### Dataset content ###
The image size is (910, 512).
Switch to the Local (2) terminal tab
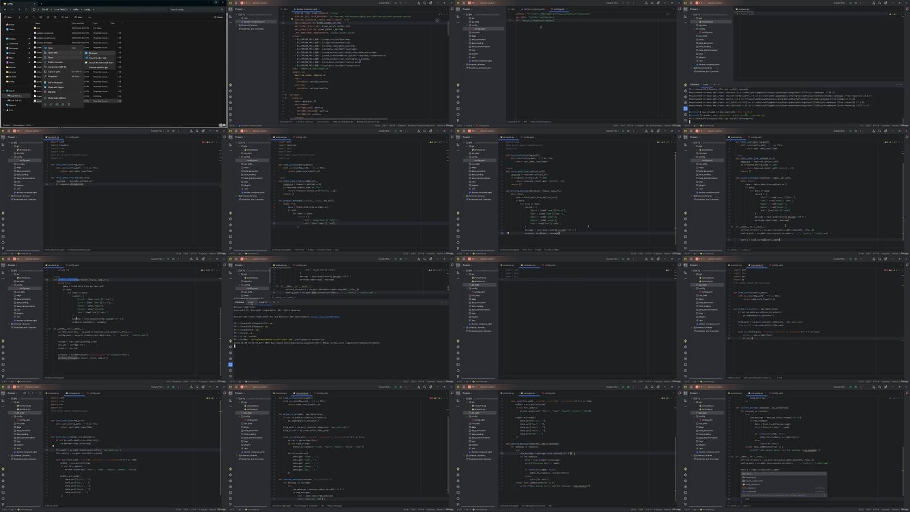coord(263,302)
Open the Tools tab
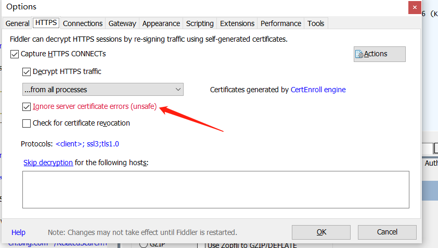438x248 pixels. point(316,23)
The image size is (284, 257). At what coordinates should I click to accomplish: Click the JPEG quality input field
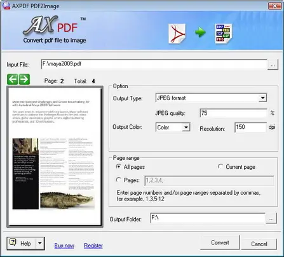(x=233, y=113)
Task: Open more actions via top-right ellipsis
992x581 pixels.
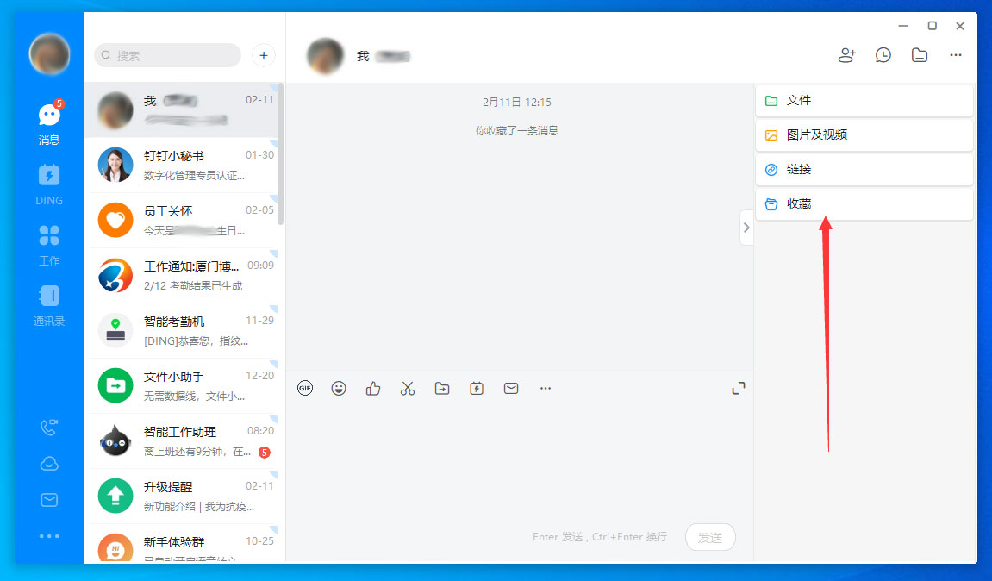Action: (955, 54)
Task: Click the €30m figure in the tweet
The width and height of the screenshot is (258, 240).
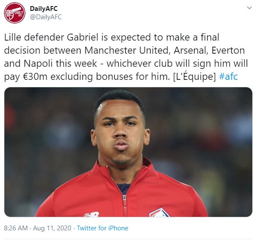Action: click(x=35, y=76)
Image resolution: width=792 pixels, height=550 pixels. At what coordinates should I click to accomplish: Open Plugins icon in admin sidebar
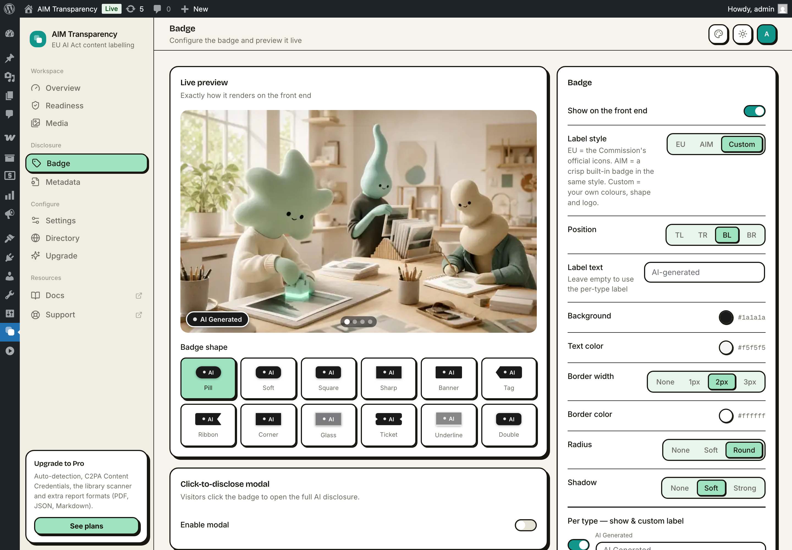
###
**Assigned task:** With the pictures left out, return all the material above exactly.

**Written solution:**
The image size is (910, 512).
Switch to the Local (2) terminal tab
coord(263,302)
Open the Tools tab
438x248 pixels. point(316,23)
The image size is (284, 257). At what coordinates should I click to accomplish: Click the JPEG quality input field
(x=233, y=113)
Task: Open more actions via top-right ellipsis
992x581 pixels.
Action: (955, 54)
Task: Click the €30m figure in the tweet
The width and height of the screenshot is (258, 240).
Action: click(x=35, y=76)
Image resolution: width=792 pixels, height=550 pixels. At what coordinates should I click to accomplish: Open Plugins icon in admin sidebar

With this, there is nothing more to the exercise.